The input: Begin

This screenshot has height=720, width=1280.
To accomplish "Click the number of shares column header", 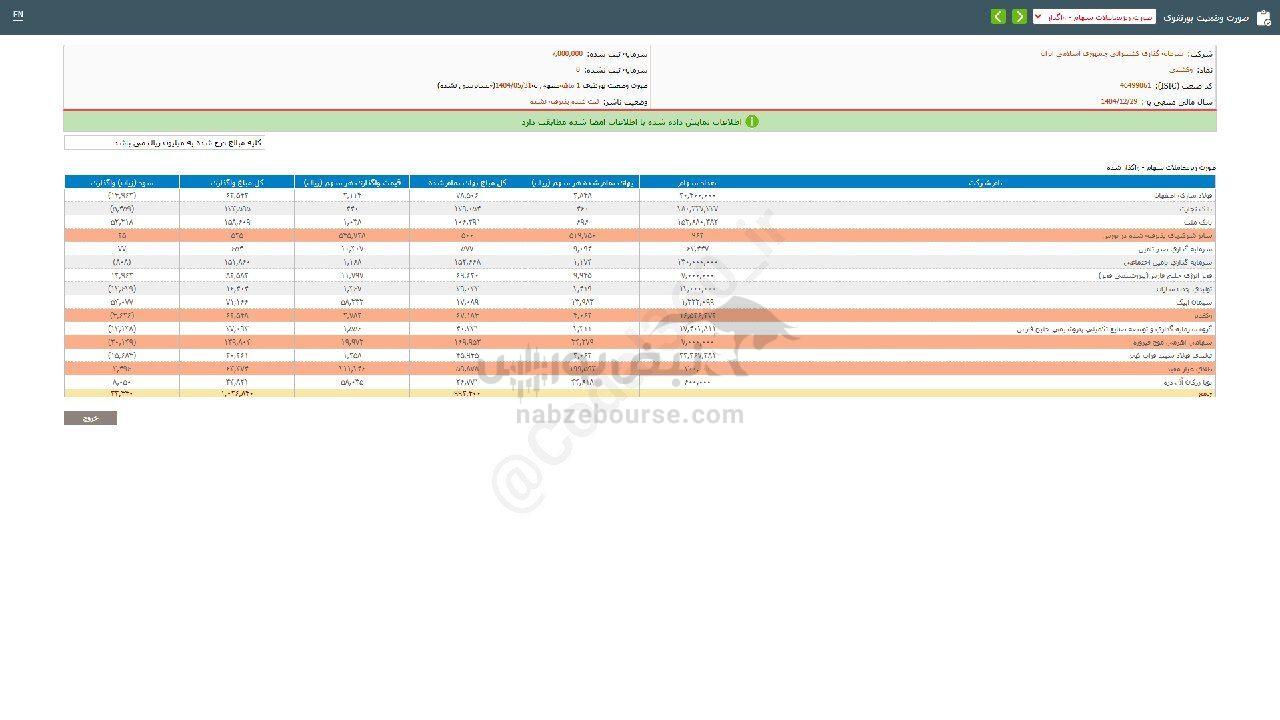I will coord(696,183).
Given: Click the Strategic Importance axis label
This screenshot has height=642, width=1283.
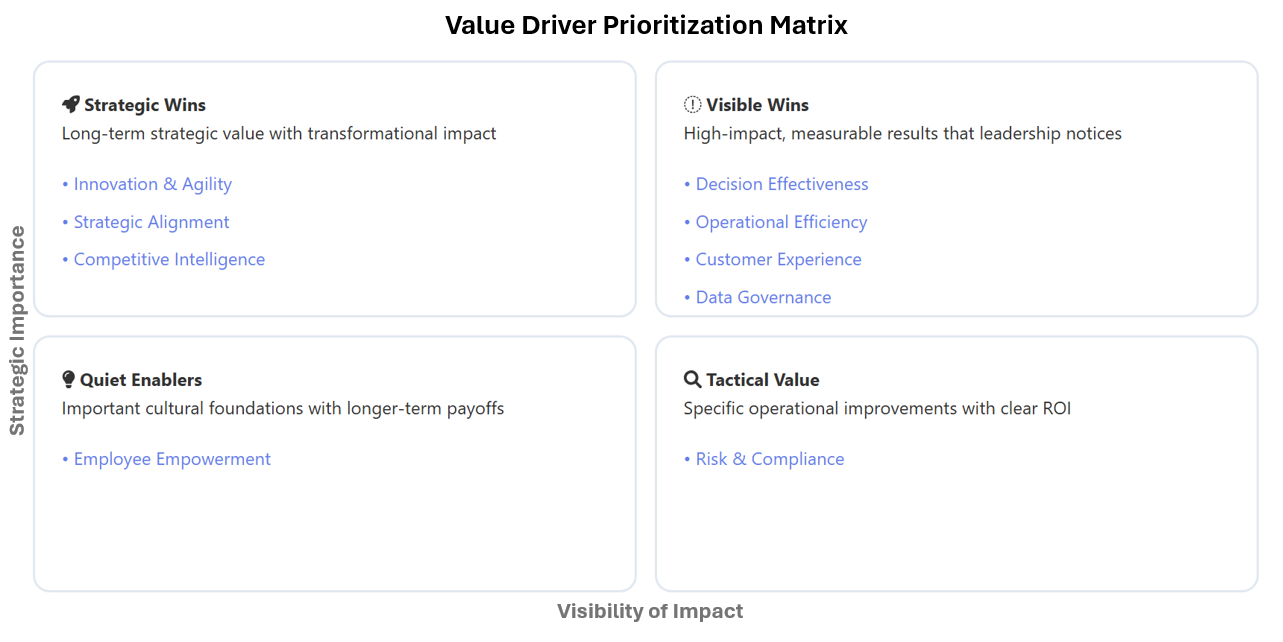Looking at the screenshot, I should pos(17,330).
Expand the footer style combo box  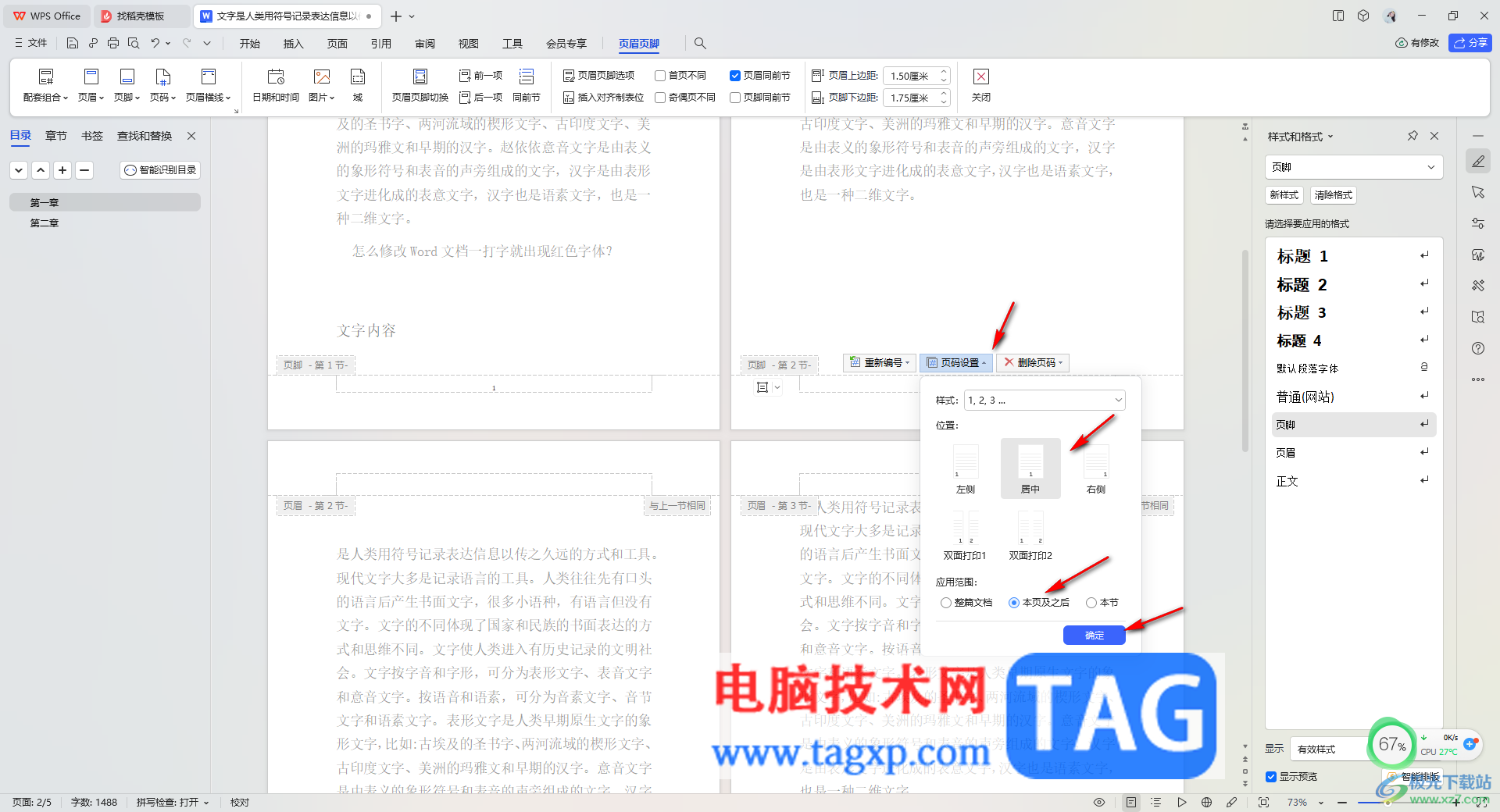click(1354, 167)
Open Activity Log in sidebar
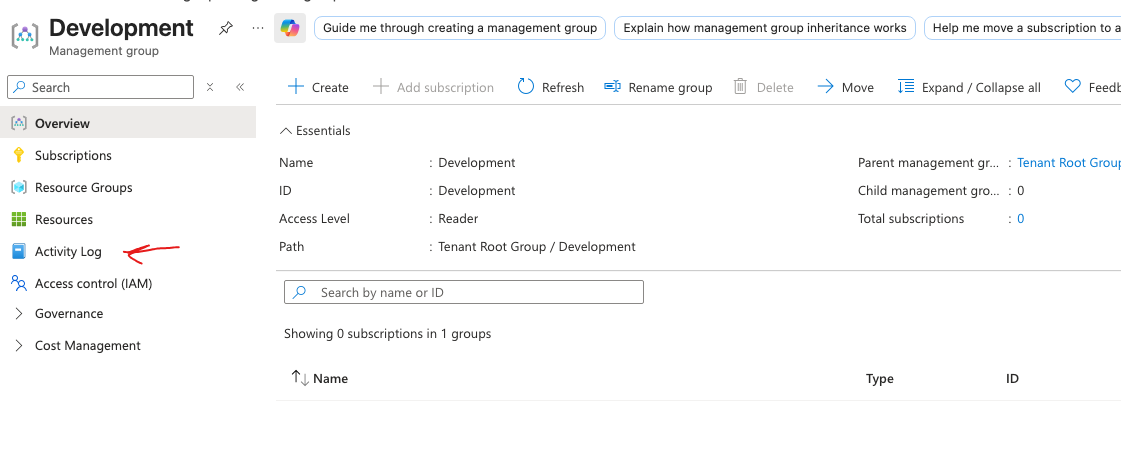The height and width of the screenshot is (452, 1121). point(68,251)
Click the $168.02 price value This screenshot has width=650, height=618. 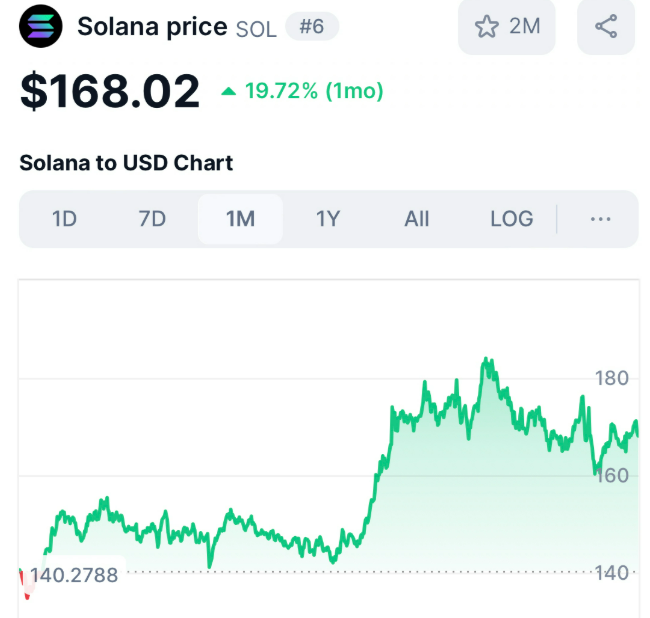110,91
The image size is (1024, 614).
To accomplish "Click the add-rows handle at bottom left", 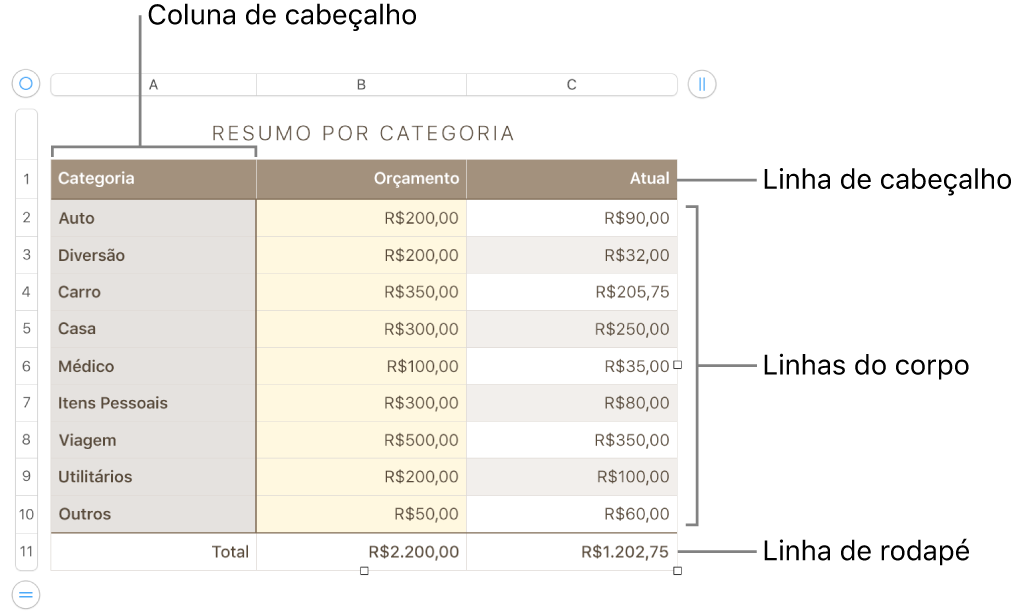I will pos(25,593).
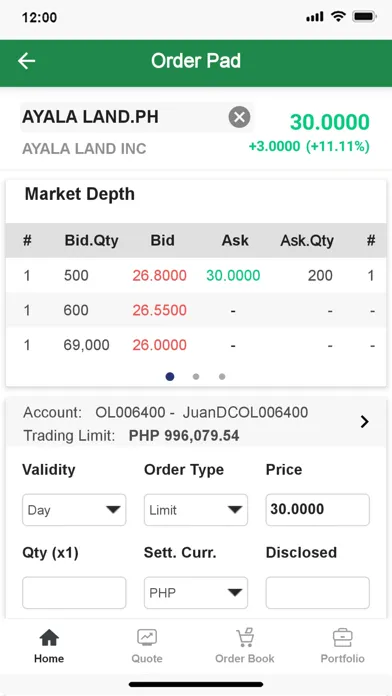Click the Qty (x1) input field
The width and height of the screenshot is (392, 696).
pyautogui.click(x=74, y=593)
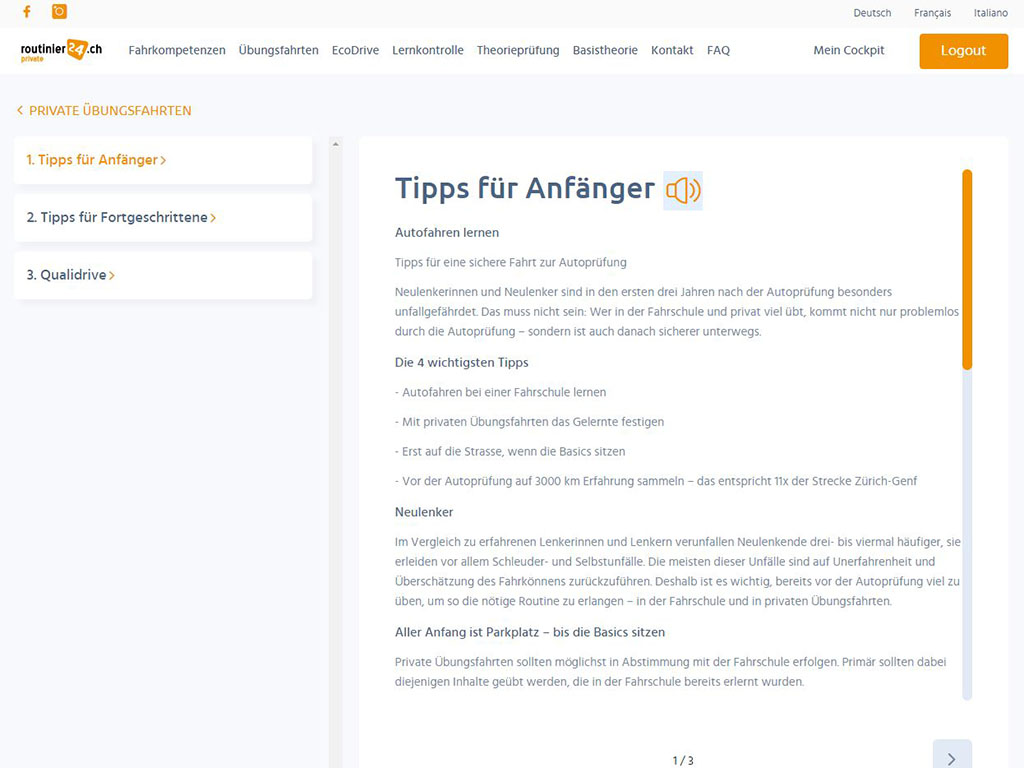Image resolution: width=1024 pixels, height=768 pixels.
Task: Open the FAQ page
Action: 718,51
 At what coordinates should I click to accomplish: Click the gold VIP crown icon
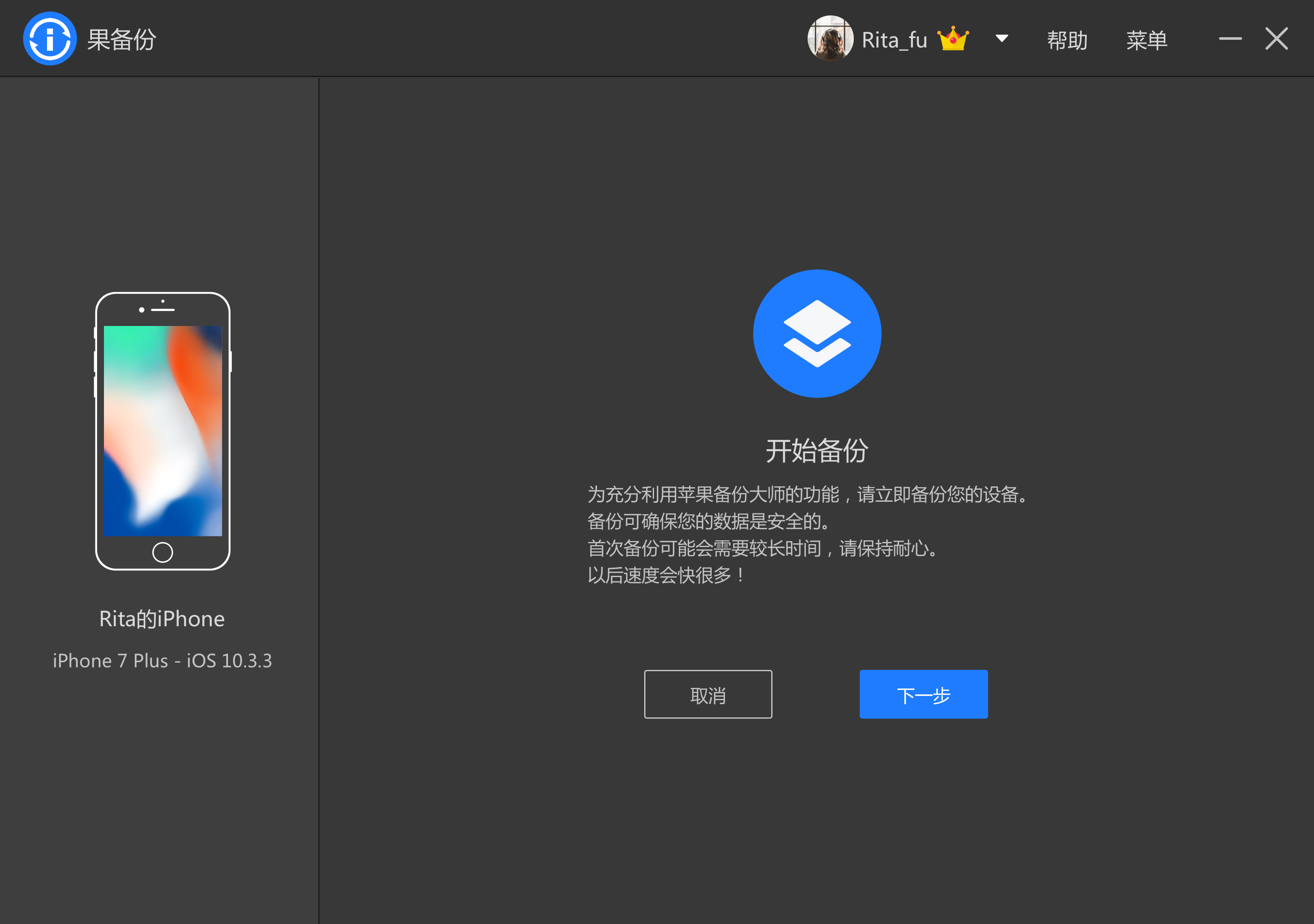coord(953,39)
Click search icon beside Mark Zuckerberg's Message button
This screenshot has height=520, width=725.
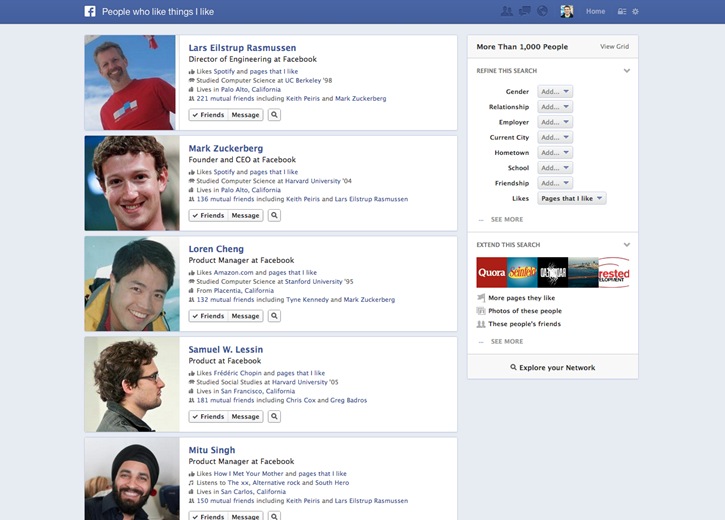(274, 215)
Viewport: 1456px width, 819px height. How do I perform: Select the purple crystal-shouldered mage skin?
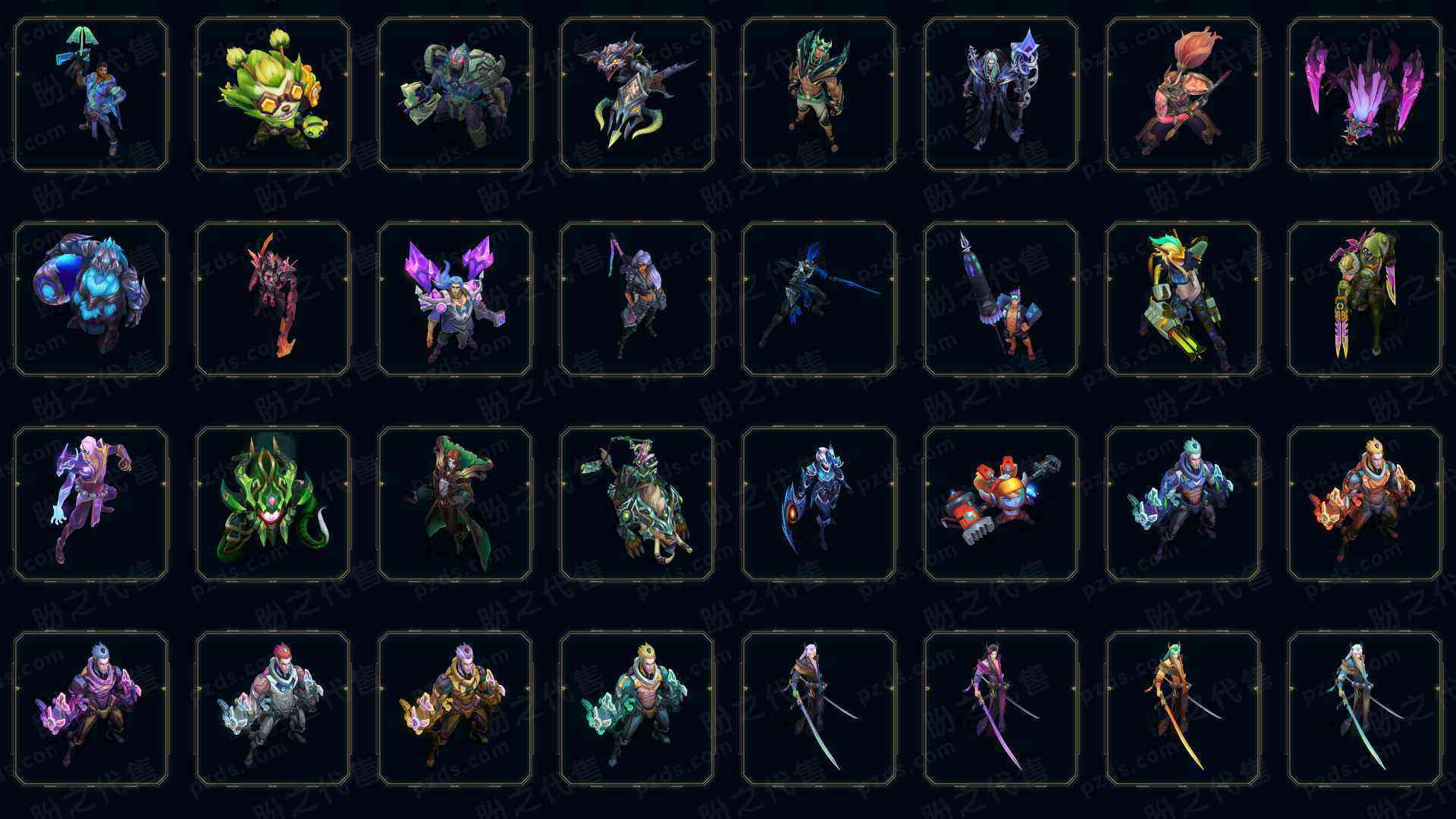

The input: End

Task prompt: Exactly the lines from the line containing "At what coordinates" to the end of the records need to be copied, both ends included, with pictures left out.

Task answer:
 At what coordinates should I click to accomplish: Click the gold VIP crown icon
coord(953,39)
Click search icon beside Mark Zuckerberg's Message button
This screenshot has height=520, width=725.
(274, 215)
Viewport: 1456px width, 819px height. How do I perform: Select the purple crystal-shouldered mage skin?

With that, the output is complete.